Le soir même, Ned, Quiddle et Billy Boyles sont à pied d’œuvre devant le Café de Gloucester lorsque la malle-poste arrive de Bristol. Boyles, qui s’est mis en livrée, ouvre la portière du véhicule avant même qu’il ne s’immobilise et appelle Mr Claude Osprey Junior d’une voix brisée par la douleur et par l’angoisse. Il se fait passer pour le valet de pied de feu son père et conduit le jeune héritier jusqu’à une voiture arrêtée en haut de la rue. À l’intérieur, telles deux araignées domestiques se promettant un festin aux dépens du visiteur, Ned et Quiddle jouent avec des bouts de corde et de solides lacets en coton. Osprey aurait-il pu s’en tirer ?
— Ah ! tu sais, reprend-elle en reniflant, je t’ai reconnu dès que tu as passé la porte…
Ned émet un ou deux grognements de douleur, se mouche, lui jette un regard éperdu.
— Ah bon ? Et comment ça ?
— C’est que tu… tu…
Et la voilà qui lui retombe dans les bras et pleurniche comme un chien qui se noie.
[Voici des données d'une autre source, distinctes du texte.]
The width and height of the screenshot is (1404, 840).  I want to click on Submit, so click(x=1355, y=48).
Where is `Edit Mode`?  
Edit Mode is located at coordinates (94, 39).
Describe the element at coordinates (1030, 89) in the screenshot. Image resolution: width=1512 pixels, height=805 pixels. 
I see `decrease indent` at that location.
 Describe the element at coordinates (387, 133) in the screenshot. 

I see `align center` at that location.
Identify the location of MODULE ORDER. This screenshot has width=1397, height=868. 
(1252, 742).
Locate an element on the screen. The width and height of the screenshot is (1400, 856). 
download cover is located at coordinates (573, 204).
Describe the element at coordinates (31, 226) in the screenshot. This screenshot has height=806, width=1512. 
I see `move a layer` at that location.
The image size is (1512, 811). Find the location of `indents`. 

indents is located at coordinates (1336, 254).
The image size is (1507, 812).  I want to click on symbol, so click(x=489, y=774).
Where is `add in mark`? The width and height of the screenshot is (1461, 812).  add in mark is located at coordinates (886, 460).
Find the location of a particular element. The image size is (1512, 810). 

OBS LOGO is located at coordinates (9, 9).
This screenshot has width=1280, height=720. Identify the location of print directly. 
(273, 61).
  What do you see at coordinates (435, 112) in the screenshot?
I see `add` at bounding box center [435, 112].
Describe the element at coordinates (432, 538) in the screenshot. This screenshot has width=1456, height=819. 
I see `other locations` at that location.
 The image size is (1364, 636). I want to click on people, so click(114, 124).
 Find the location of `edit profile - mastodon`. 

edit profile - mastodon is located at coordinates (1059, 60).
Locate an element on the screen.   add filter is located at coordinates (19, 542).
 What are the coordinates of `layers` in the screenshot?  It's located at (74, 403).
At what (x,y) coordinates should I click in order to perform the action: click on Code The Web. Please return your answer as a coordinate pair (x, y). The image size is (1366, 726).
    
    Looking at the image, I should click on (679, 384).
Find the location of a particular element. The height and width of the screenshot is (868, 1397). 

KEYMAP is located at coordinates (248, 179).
— … Tu lui ressembles tellement !
Le reste fut un jeu d’enfant. Quelques tantes encombrantes, deux ou trois oncles secoués de tremblements, des aigris par alliance, des cousins issus de germains, une vieille nourrice pleine de méfiance. Dieu merci, il n’y a pas de veuve. (Sans en être tout à fait sûr, Ned croit se souvenir d’une certaine Mrs Tillie Marsh Osprey dont le cadavre aurait disparu dans un cimetière du West End il y a deux ans de cela.) En attendant, les condoléances ne cessent de pleuvoir à la ronde comme des briques qui dégringoleraient à la faveur d’un tremblement de terre. Quelqu’un porte un toast. Et puis un autre. Les larmes reprennent, on se redonne de petites tapes dans le dos, ça empeste le parfum et l’alcool ; un baiser, une main qui serre la sienne, enfin tout le monde se retrouve dans la rue, emmitouflé dans des capes noires. On tient bien haut les flambeaux, on s’avance avec une belle dignité derrière l’énorme corbillard tiré par des chevaux ; les pavés, une rue en pente, le dernier virage avant le cimetière… Cette fouine de pasteur avec ses yeux qui brillent : « Ce qui est poussière retournera à la poussière. » C’est alors que Ned se jette sur le cercueil, mord les fossoyeurs aux chevilles, se montre d’un seul coup inconsolable et, dans le sauvage débordement de son chagrin, repousse l’escadron de ceux qui voudraient adoucir son chagrin ou lui témoigner leur sympathie. Il se traîne par terre, il glapit, il est plus Hamlet qu’Hamlet. Tant et si bien qu’à la fin, le visage ruisselant de larmes, il les supplie de l’abandonner à sa douleur et à cette envie incontrôlable que brusquement il éprouve d’enterrer avec amour, et de ses propres mains, ce grand homme qu’était son père.
Dix minutes plus tard le cimetière est désert lorsque, Quiddle tirant sur les rênes, l’élégant phaéton s’arrête au portail. Une silhouette mince à tête plate en descend et rejoint Ned Rise à côté de la tombe. Il se fait dans le noir quelque déplacement, peut-être même entend-on quelques ahans – y aurait-il là un soupçon d’affaire scélérate ?… Puis la voiture s’éloigne. Dans le cimetière la dernière torche s’éteint.